Patek Philippe a sorti cette année une montre carrée, la Cubitus, avec l’ambition de fonder une nouvelle tradition. Le design tenait à cœur à son CEO, Thierry Stern, qui désirait également toucher la nouvelle génération avec ce côté «hors cercle». Le pari semble gagné. Il faut néanmoins parfois du temps pour que la clientèle accepte un changement de courbes. On pense à Audemars Piguet et au lancement de sa Code 11.59 accueillie par une volée de bois vert à sa sortie en 2019, mais qui a plus que trouvé son public depuis. L’ironie de l’histoire? C’était une montre ronde. Or, chez Audemars Piguet la star est un octogone doté de huit vis hexagonales: la Royal Oak. 

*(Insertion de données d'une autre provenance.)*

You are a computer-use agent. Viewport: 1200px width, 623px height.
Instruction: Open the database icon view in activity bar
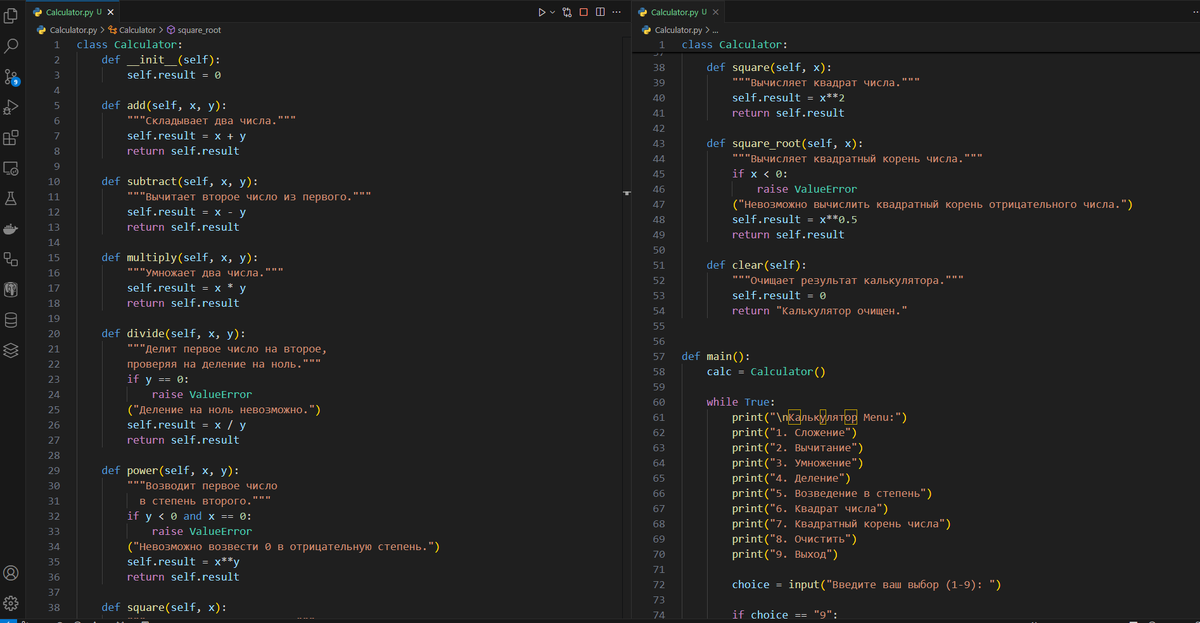pos(12,320)
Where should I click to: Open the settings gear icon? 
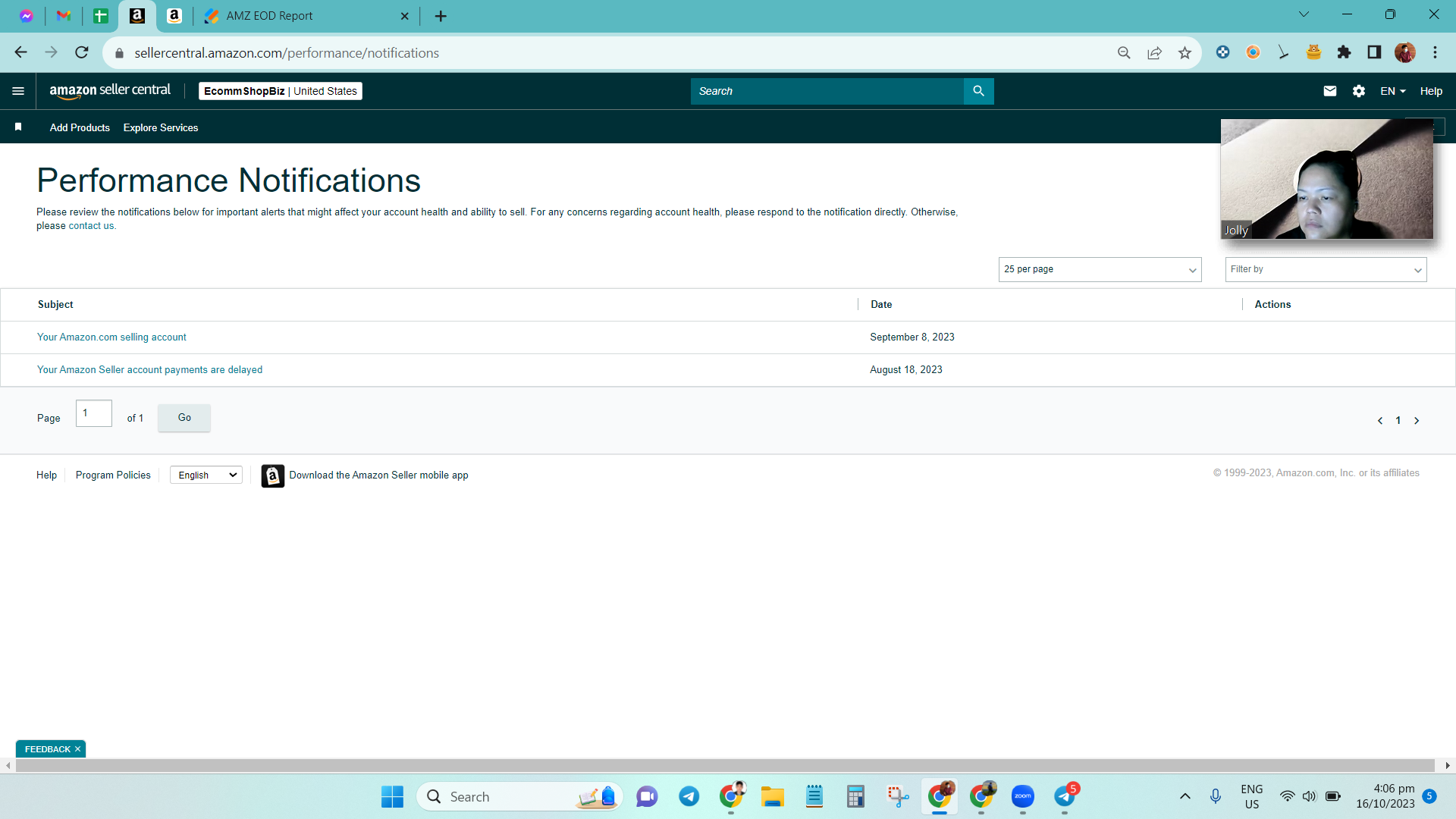tap(1359, 91)
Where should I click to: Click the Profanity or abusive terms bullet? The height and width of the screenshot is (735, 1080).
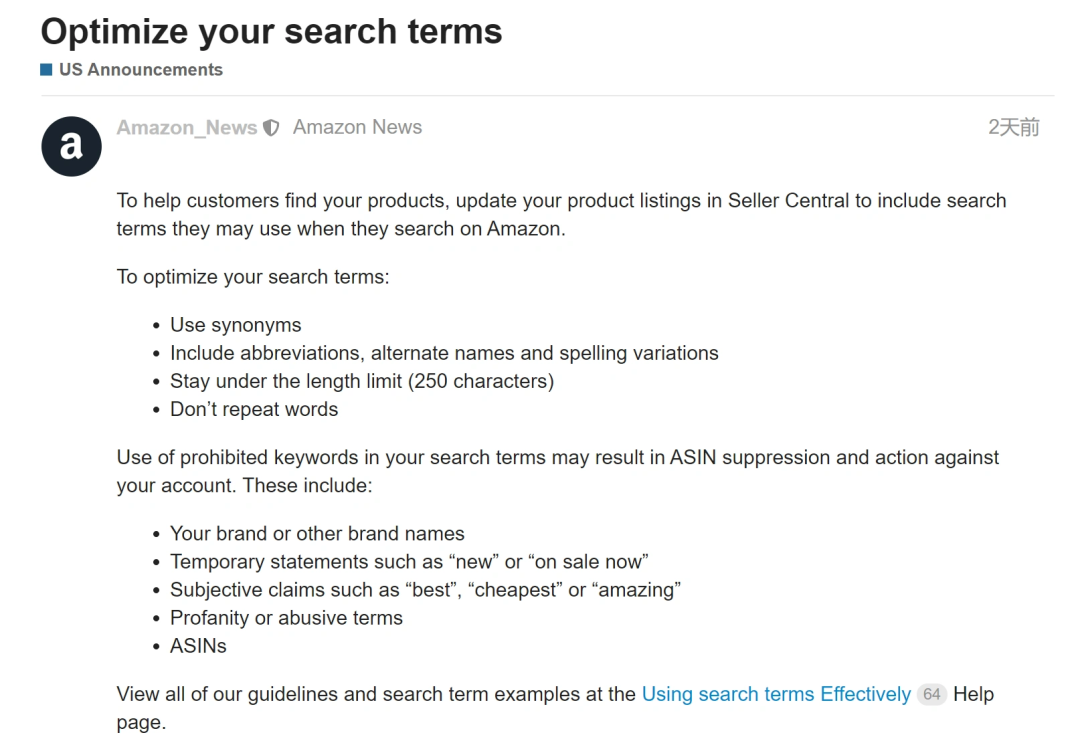(x=286, y=618)
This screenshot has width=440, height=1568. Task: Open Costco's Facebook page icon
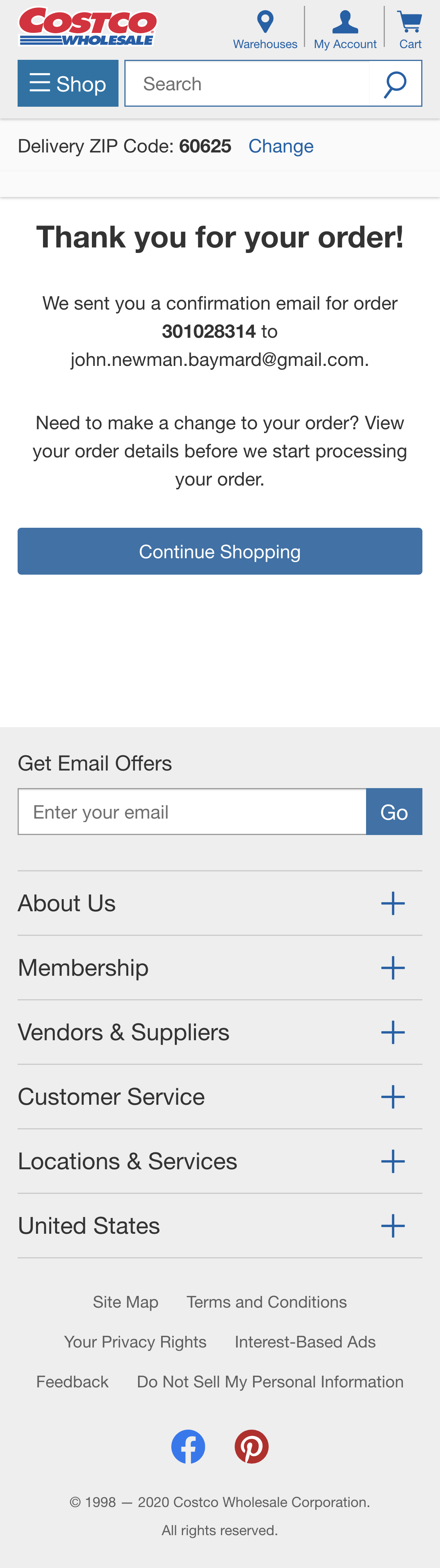tap(188, 1446)

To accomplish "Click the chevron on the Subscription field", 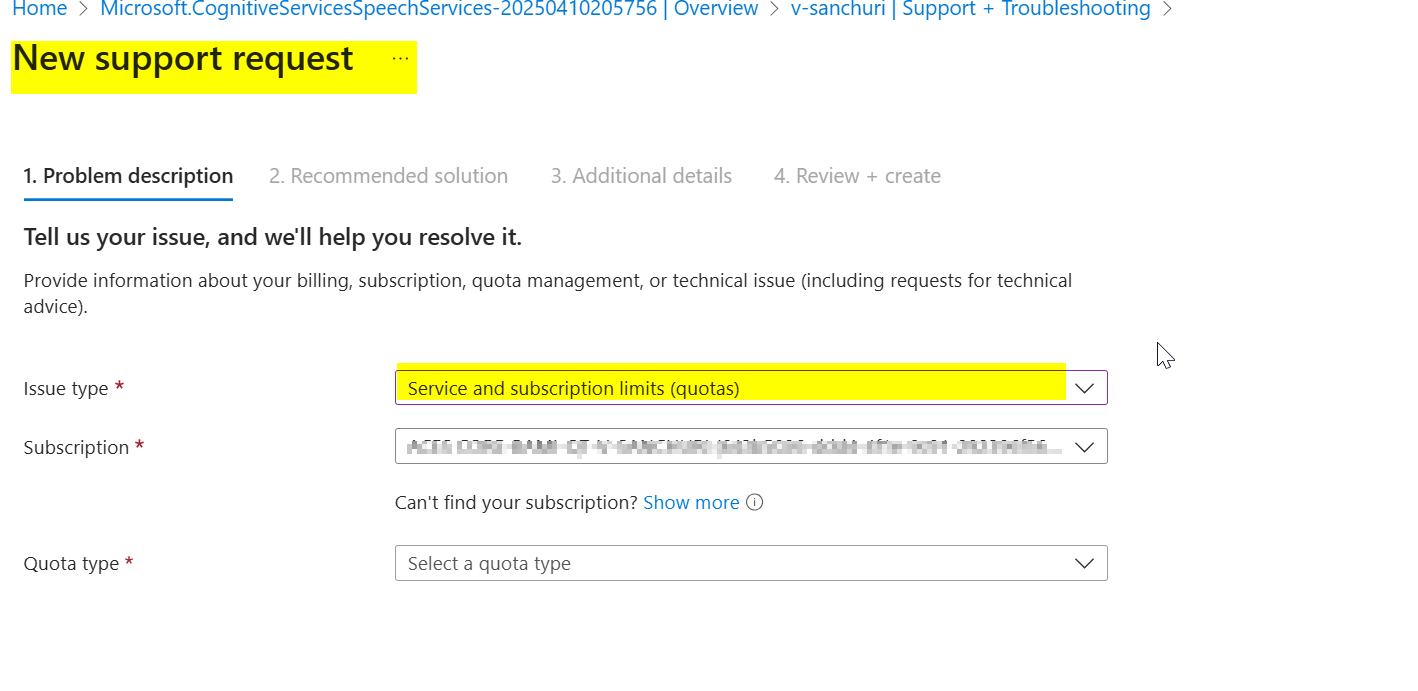I will 1085,446.
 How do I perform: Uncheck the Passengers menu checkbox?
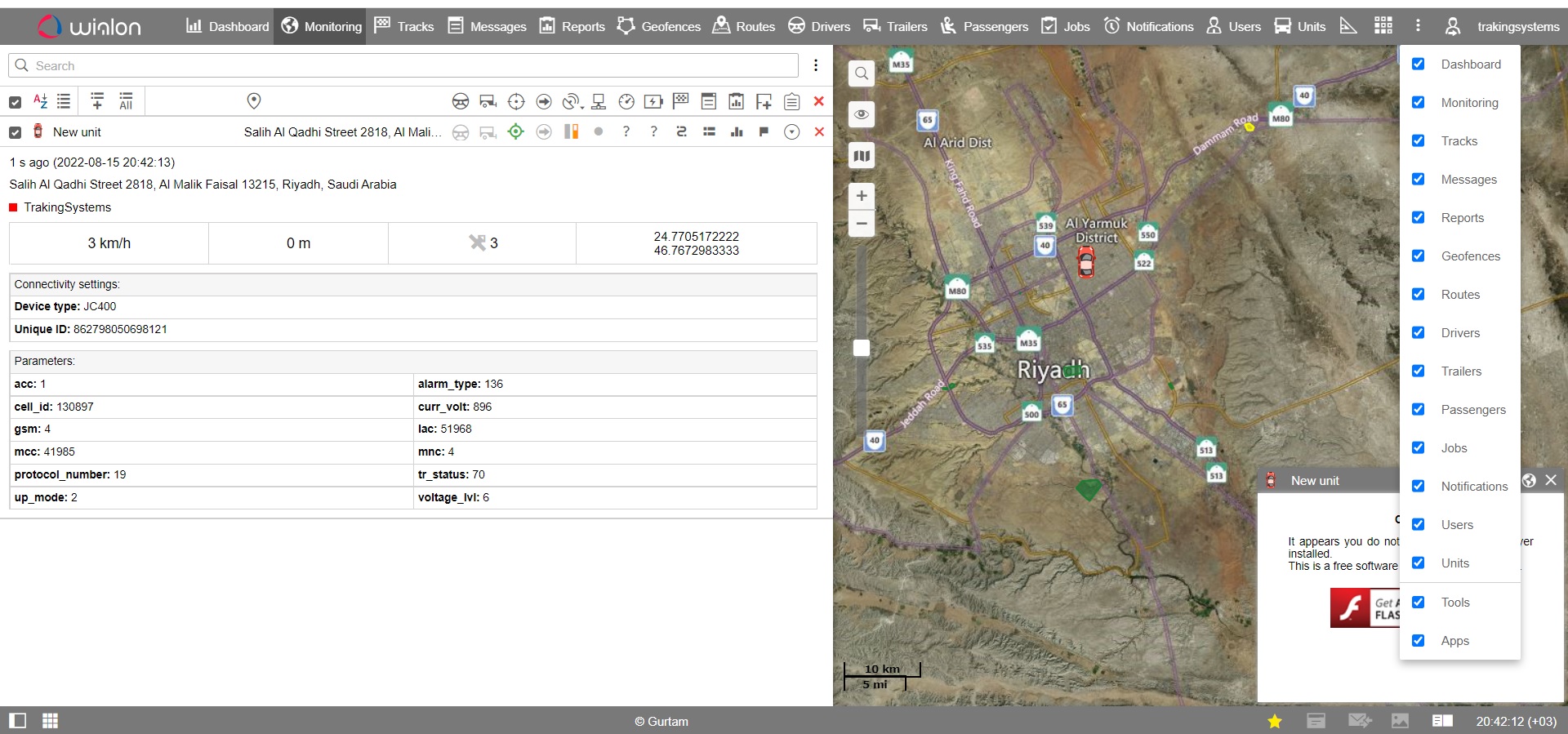coord(1419,409)
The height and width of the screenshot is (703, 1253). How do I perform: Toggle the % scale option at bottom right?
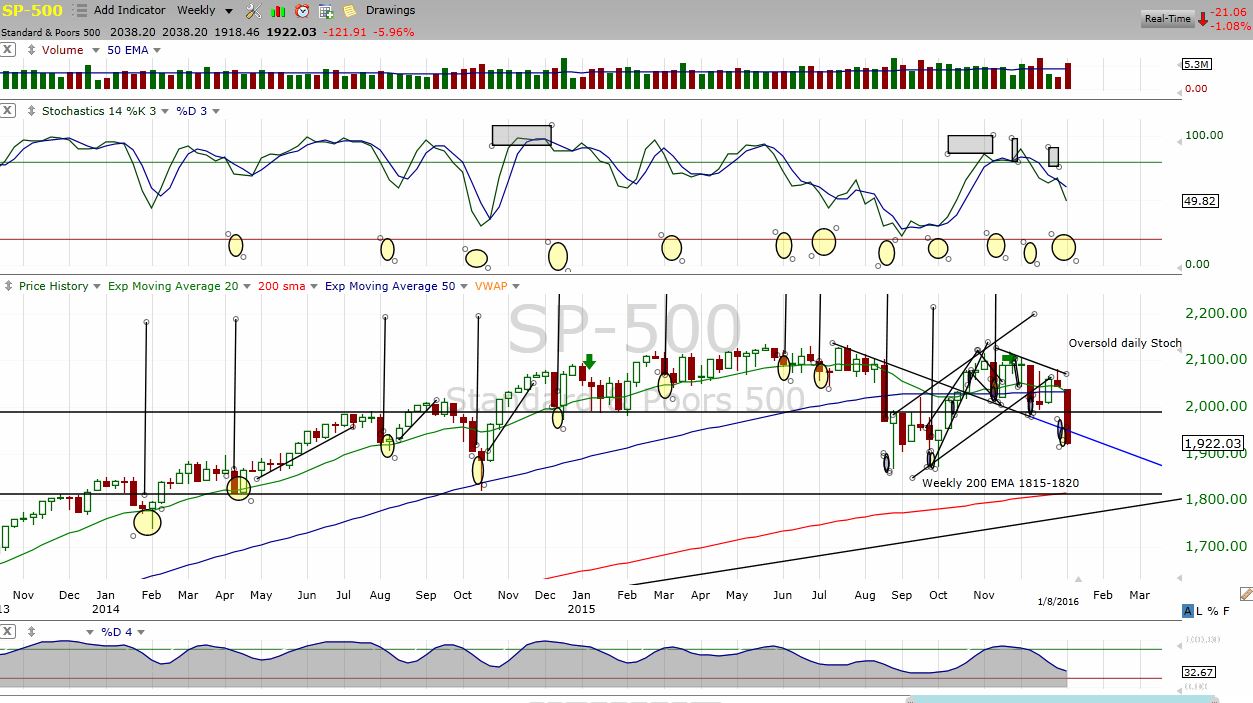(1213, 611)
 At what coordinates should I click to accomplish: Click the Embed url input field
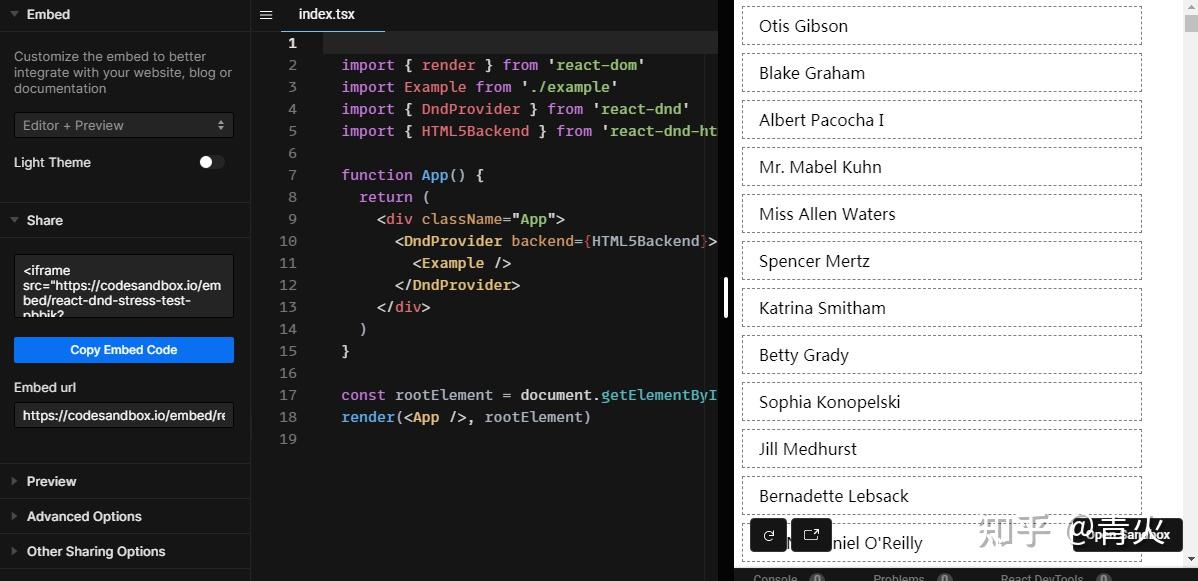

Notre sélection de 8 montres qui ne tournent définitivement pas rond:

1. Dior, comme une gemme

Elle n’a ni cadran rond ni bracelet clipsé autour du poignet. Victoire de Castellane a imaginé la montre Gem comme un ovni fantaisiste. La directrice artistique qui a dépoussiéré la joaillerie et l’horlogerie chez Dior avec son audace et son style fantasque a misé sur la géométrie dans cette pièce qui repousse plus loin les limites. Ici, pas de fermoir mais un bracelet bijou à la maille ciselée, où repose un cadran octogonal. Il suffit de l’ouvrir d’un geste pour l’enfiler, une astuce technique qui a donné un peu de fil à retordre aux ateliers horlogers de la maison. Sa structure est composée de maillons métalliques rectangulaires et il se porte de manière complètement libre autour du poignet, cassant le secteur conventionnel de la montre féminine. Le côté sobre et sophistiqué de la montre plaît à toutes les générations, qui s’approprient sa forme particulière et ultraféminine. Quid du nom Gem? Il fait évidemment référence au mot «gemme», tout en faisant un clin d’œil phonétique à «j’aime».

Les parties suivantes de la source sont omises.